Per rispondere correttamente a questa domanda sarebbe necessario aver vissuto altrove e in un altro tempo. Non so se sia stato sempre così, posso ipotizzare che la religione in passato avesse anche il compito di porre un freno agli istinti più violenti dell’uomo. Dopo la nietzscheiana morte di Dio tutto è permesso. L’uomo, quando ha potuto scegliere, ha scelto il male. Il bene personale spesso coincide con il male di qualcun altro, nel momento in cui si relativizza il concetto di bene e si arriva a decretare l’impossibilità del sommo bene ecco che l’uomo diventa Dio di sé stesso e sceglierà solo per sé stesso senza curarsi del male che procura all’altro. Penso anche però che la morte di Dio sia una fase superata e che sia un altro il lutto che oggi dobbiamo elaborate: la morte dell’uomo, la fine cioè del concetto di umano come animale razionale. Probabilmente non solo non siamo più animali, sempre più diventiamo appendici di macchine, ma non siamo più neanche razionali. Dopo Dio doveva sparire anche la ragione, cosa ci aspetterà non posso saperlo ma penso che la crisi nelle relazioni con gli altri e la diffusione dei disturbi del comportamento siano da leggere in questo senso.

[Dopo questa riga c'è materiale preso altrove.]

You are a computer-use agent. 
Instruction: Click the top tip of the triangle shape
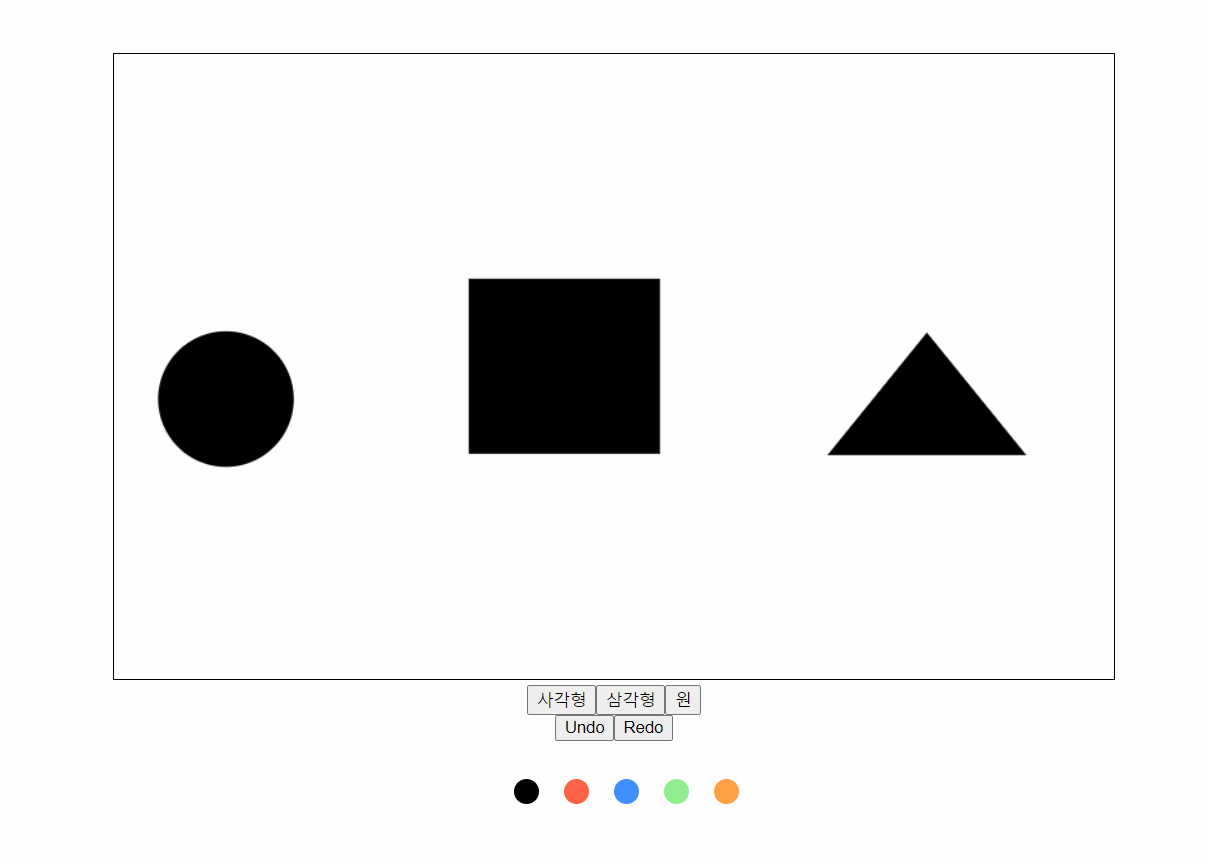(927, 337)
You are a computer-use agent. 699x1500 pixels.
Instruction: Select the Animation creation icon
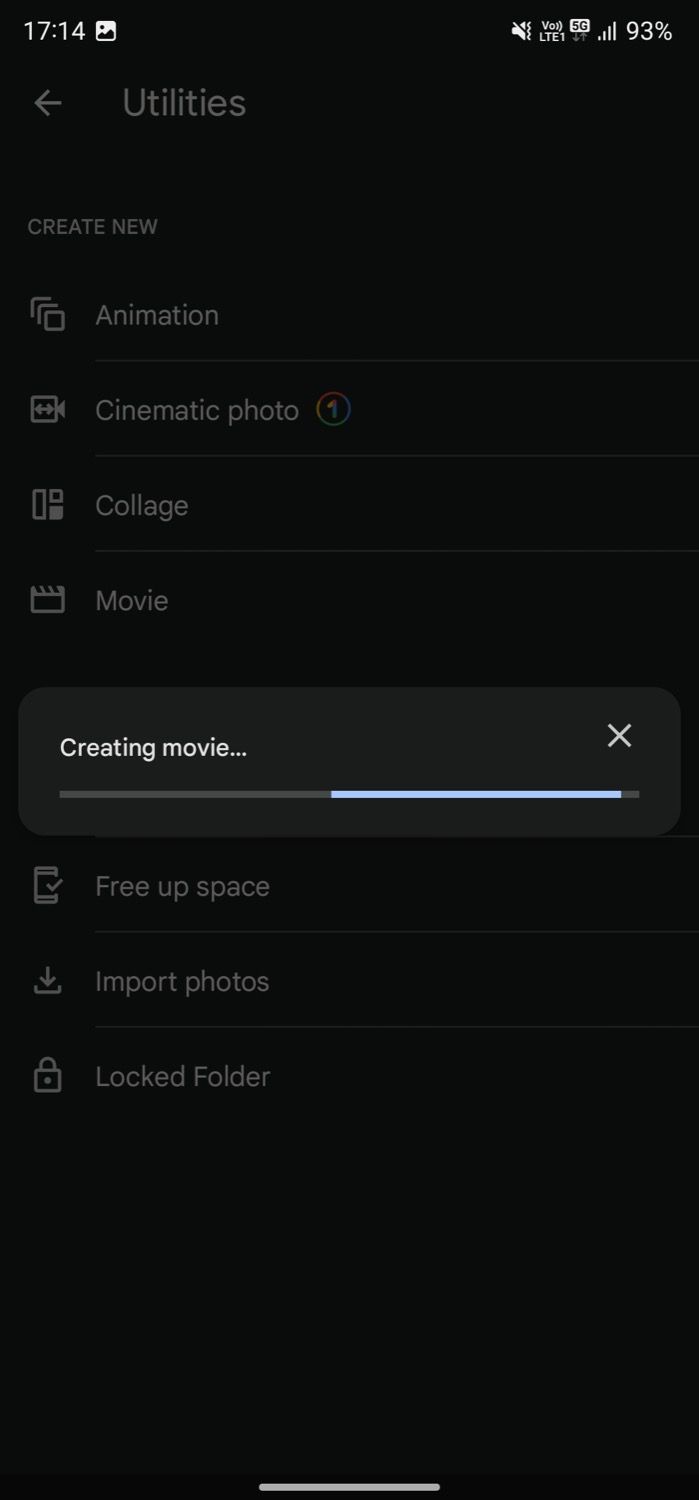pos(46,314)
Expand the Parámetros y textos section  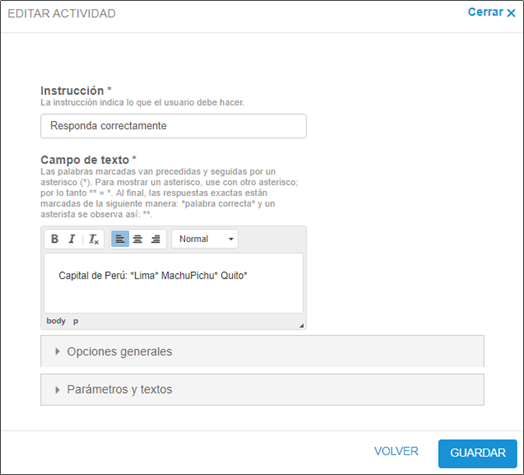tap(262, 389)
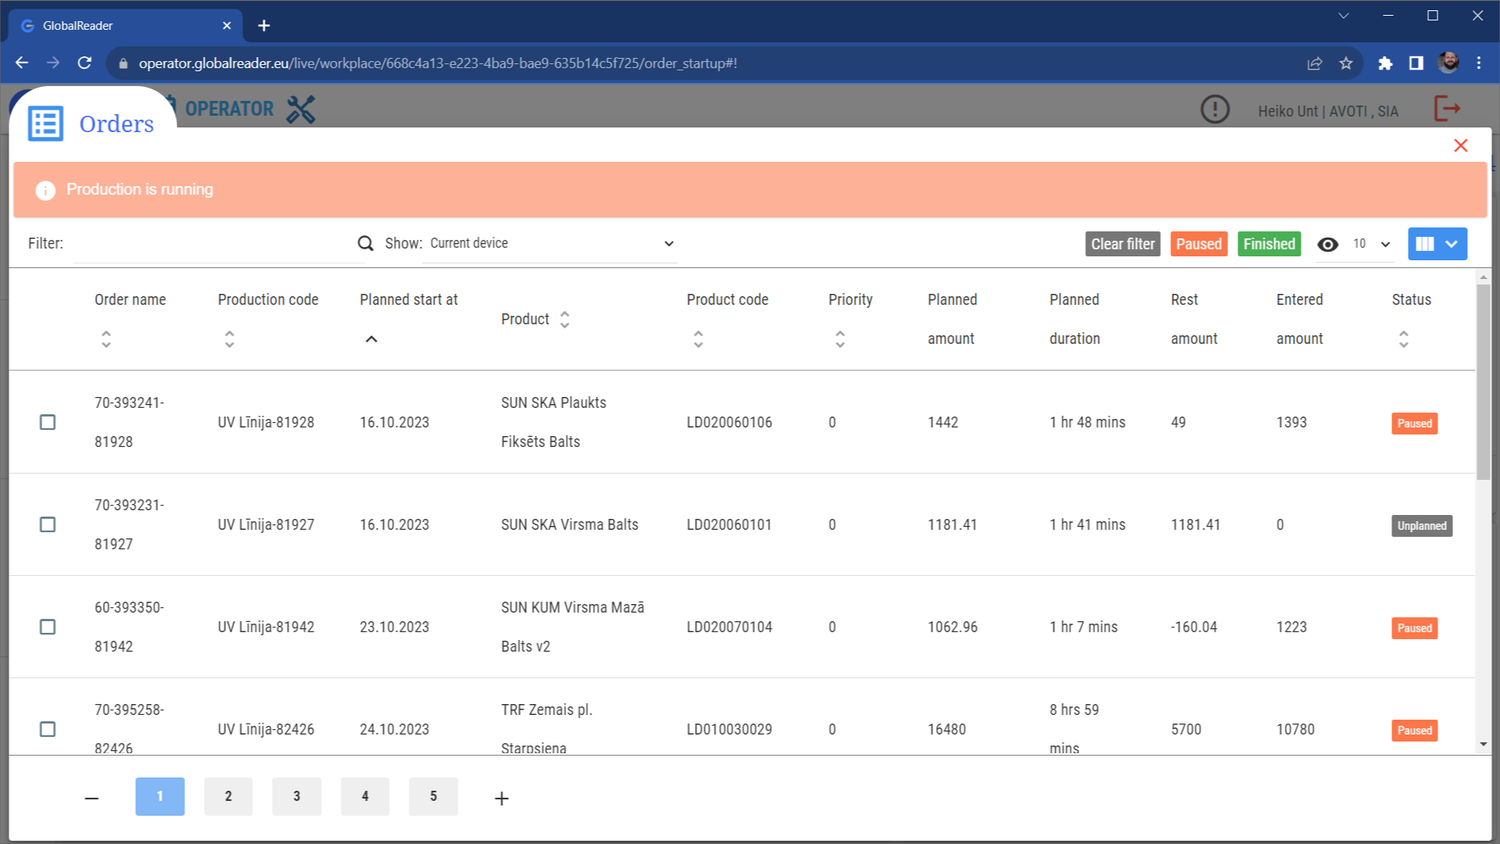Open the blue column visibility selector
This screenshot has width=1500, height=844.
click(x=1437, y=243)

• “Spesso il male di vivere ho incontrato” cito Montale per definire quell’ Io narrante che sovente utilizzi. Il personaggio si muove in una realtà opaca che si staglia icasticamente nella mente del lettore. Ci sarà mai un modo di redimersi dal male ricevuto e a volte sopportato in questo mondo?

Montale, Pavese, Pascoli, la poesia per me è tanto più viva quanto più si avvicina alla morte (per quanto riguarda Pascoli penso a Myricae).
È molto raro che vi si riesca ma l’unico modo per redimersi dal male subito è non perpetrare la catena di dolore, spezzarla. Finché si è carnefici si continua a essere vittime. Ma come vivere nel mondo senza farsi divorare e senza divorare a propria volta? Forse bisogna fare un passo indietro rispetto a tutto ciò che crediamo di essere: i dominatori del mondo, della natura, le uniche forme di vita intelligenti nell’universo, il centro della catena alimentare. Non siamo nulla di tutto ciò, non siamo che briciole.

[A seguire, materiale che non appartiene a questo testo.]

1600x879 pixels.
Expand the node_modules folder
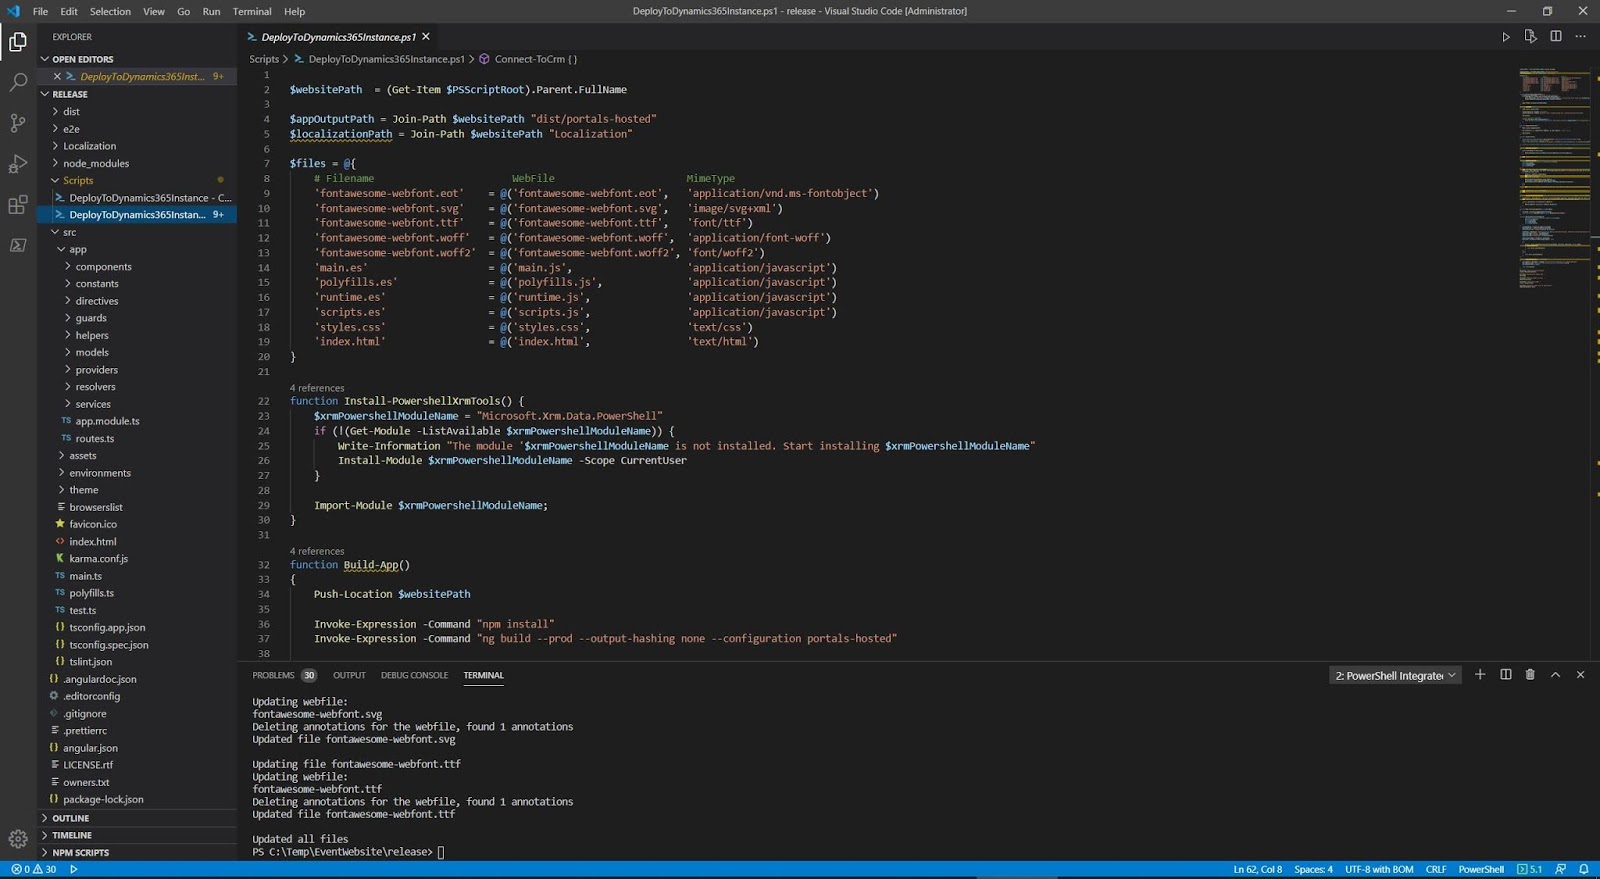[96, 163]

• Il tuo rapporto con la parola: la tua parola è parola ritrovata in te stessa, oppure parola della quale vai alla ricerca finché non la fai tua per sempre?

Ho una grande difficoltà nel comunicare, l’ho sempre avuta, tanto che da adolescente per un po’ non ho parlato. Scrivere è ritrovare le parole che mi ero proibita di dire perciò il mio rapporto con la parola è catartico, è una costante ricerca dell’indicibile.

• La poesia può essere considerata come un azzardo per tentare di decifrare il mondo?

La poesia per me è un demone, in senso socratico. Attraverso la poesia vedo l’invisibile e cerco di mostrarlo a chi mi legge.

• La letteratura deve descrivere in maniera impassibile, direi oggettiva, anche la miseria del mondo e poi deve impegnarsi per tentare qualche salvataggio? Oppure è già impegno, denuncia, nel solo atto di descrivere?

La letteratura non deve essere una fotocopia della realtà, non basta descrivere, non basta avere delle idee sul mondo, non basta comunicare. La letteratura deve trascendere la volontà di chi scrive e rapire.

• Società che distruggono i propri poeti ignorandoli, che tipo di società sono, secondo te, e che futuro possono avere?

Una società che non ha più un metro di giudizio artistico e si basa solo sui dati di vendita o sui consigli di chi fa audience è una società ormai ben oltre il declino, non è altro che macerie, in queste macerie si salva chi fa lobby. La domanda che spesso mi pongo senza trovare risposta è: conta più il talento o l’affabilità? Se la risposta verte sul secondo termine allora non esistono più poeti, solo eruditi e mercanti.

• Grazie Ilaria.

Ilaria Palomba è nata a Bari nel 1987 dove si è laureata in Filosofia per poi specializzarsi presso l’Université de Paris-Sorbonne nel 2011-2012. Ha al suo attivo oltre a numerose raccolte di racconti e poesie: i romanzi Fatti Male (Gaffi 2012 tradotto e pubblicato in tedesco per la Aufbau-Verlag con titolo Tu dir weh) “Homo homini virus”, “Deserto”, “Mancanza”, “Brama”, “Una volta l’estate”.